Na literatura científica, irritabilidade não é sinônimo de mau humor passageiro: ela é definida como uma baixa tolerância à frustração e tendência aumentada a responder com raiva, acima do esperado para a idade e o contexto.
Quando essa irritabilidade é frequente, intensa e persiste por meses, passa a ser considerada um sintoma importante, associado a diferentes quadros emocionais e comportamentais na infância e adolescência.
Fenômeno Transdiagnóstico
Hoje se fala em irritabilidade como um fenômeno “transdiagnóstico”: ela atravessa vários diagnósticos possíveis (ansiedade, depressão, TDAH, transtornos de conduta, dificuldades de aprendizagem) e, muitas vezes, aparece anos antes de qualquer rótulo formal.
Isso significa que, muito mais do que encaixar a criança em uma sigla, interessa entender o que o comportamento irritado está tentando comunicar sobre sua saúde física, emocional e o ambiente em que vive.
Para isso, é útil lembrar que o cérebro infantil ainda está em construção. As áreas responsáveis por frear impulsos, esperar, negociar, nomear emoções amadurecem ao longo da infância e adolescência.
Quando a exigência do ambiente é maior do que a capacidade de regulação da criança – seja por temperamento mais sensível, seja por excesso de estímulos – vemos a famosa “pane emocional”: gritos, choro, agressividade, respostas desproporcionais.
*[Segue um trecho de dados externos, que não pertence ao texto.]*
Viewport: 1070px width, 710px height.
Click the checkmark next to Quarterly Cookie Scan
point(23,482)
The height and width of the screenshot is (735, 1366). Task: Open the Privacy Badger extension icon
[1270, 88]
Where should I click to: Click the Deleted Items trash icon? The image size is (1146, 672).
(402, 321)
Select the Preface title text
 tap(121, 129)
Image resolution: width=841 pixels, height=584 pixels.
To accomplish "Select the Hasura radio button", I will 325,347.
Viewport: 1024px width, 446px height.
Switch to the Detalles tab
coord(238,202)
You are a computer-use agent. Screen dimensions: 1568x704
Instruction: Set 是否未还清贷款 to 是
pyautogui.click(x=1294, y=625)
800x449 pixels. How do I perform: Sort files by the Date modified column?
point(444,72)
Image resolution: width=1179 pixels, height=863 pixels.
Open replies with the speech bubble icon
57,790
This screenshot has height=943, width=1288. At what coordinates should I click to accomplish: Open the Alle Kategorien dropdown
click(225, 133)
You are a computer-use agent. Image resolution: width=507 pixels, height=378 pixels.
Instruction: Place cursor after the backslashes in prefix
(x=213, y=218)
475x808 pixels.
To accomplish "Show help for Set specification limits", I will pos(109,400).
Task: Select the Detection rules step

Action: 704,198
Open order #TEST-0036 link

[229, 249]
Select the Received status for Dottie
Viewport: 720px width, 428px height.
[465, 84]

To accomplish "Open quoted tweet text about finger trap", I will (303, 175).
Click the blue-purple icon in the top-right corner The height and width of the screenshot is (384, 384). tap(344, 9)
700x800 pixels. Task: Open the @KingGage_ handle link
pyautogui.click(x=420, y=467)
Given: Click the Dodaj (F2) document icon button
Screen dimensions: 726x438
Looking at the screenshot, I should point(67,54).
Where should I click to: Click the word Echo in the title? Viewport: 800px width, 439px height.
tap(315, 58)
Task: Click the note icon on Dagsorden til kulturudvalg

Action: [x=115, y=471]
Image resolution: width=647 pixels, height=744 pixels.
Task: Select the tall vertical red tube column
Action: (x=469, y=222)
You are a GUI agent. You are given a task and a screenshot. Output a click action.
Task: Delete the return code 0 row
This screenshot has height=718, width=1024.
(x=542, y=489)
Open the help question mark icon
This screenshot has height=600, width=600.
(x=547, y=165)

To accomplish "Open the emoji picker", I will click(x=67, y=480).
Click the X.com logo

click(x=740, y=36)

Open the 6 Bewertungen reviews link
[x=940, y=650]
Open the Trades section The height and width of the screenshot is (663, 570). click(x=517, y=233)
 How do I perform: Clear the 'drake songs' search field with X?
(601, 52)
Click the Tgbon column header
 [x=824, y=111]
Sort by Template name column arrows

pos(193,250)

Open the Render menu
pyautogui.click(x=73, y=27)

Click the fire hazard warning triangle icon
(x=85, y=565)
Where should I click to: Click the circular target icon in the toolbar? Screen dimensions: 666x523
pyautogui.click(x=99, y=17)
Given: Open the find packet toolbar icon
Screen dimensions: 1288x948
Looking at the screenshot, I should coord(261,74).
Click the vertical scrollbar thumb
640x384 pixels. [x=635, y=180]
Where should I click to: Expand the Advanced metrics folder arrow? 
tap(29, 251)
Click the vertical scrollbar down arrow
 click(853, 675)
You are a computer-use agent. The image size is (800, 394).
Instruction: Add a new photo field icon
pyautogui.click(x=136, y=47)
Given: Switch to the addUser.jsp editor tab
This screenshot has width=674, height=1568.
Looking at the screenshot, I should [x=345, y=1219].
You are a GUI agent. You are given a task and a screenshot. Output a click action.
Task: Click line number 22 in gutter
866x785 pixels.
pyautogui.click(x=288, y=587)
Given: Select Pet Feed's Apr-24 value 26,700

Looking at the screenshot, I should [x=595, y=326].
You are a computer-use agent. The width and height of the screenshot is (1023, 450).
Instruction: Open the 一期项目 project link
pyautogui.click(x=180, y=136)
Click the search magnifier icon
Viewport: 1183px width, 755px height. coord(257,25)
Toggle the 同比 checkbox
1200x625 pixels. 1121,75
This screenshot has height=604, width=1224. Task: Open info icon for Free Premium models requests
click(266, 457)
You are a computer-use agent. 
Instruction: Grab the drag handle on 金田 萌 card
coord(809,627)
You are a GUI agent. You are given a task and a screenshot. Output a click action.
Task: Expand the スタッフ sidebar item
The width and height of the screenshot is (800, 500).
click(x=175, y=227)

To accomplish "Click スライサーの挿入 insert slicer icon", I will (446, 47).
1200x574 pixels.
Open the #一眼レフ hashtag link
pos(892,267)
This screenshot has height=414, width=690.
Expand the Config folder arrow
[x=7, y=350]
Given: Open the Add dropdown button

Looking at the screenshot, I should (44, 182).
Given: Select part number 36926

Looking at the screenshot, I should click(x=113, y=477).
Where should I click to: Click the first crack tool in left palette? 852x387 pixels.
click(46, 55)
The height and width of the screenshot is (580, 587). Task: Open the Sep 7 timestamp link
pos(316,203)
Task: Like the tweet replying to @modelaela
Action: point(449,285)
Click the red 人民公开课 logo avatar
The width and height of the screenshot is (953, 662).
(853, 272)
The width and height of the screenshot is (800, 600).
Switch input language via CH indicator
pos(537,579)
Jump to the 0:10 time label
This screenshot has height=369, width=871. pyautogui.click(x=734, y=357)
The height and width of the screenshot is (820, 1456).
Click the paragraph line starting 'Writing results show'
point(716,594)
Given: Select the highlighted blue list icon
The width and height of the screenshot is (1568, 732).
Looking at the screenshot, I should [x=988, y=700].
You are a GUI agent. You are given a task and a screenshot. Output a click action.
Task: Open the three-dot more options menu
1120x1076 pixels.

Trata-se, em grande parte, de um sistema nervoso que ainda não aprendeu a frear a própria tempestade.
Entre os fatores que mais alimentam essa tempestade, o sono ocupa lugar central. Estudos recentes mostram que problemas de sono em crianças estão associados à maior irritabilidade, impulsividade, agressividade e dificuldade de regular emoções.
Uma noite mal dormida não gera apenas bocejos: ela reduz a capacidade do cérebro de “pisar no freio” diante da frustração. Em um cenário de noites sistematicamente curtas, com crianças indo dormir tarde e despertando cedo para a escola, é esperado que o pavio fique cada vez mais curto.
Uso excessivo de telas
Outro protagonista desse cenário é o uso excessivo de telas. Revisões recentes apontam que o tempo de tela elevado se associa a mais problemas emocionais e comportamentais – incluindo irritabilidade, sintomas ansiosos e depressivos – em crianças e adolescentes.
Não é apenas “quanto” tempo a criança passa conectada, mas como: conteúdos muito rápidos, jogos altamente estimulantes e uso de telas como anestésico para qualquer incômodo criam um ciclo perigoso. A criança fica irritada, ganha o tablet para “acalmar”; quanto mais depende da tela para regular emoções, menos desenvolve recursos internos para lidar com o tédio, a frustração e o não.
O que os adultos podem observar?
Alguns sinais merecem atenção: irritabilidade diária, explosões desproporcionais em situações pequenas, dificuldade extrema de ouvir “não”, agressões físicas ou verbais recorrentes, falas de autodepreciação (“sou um lixo”, “ninguém gosta de mim” etc.), alterações importantes no sono e no apetite, queda no rendimento escolar e isolamento social.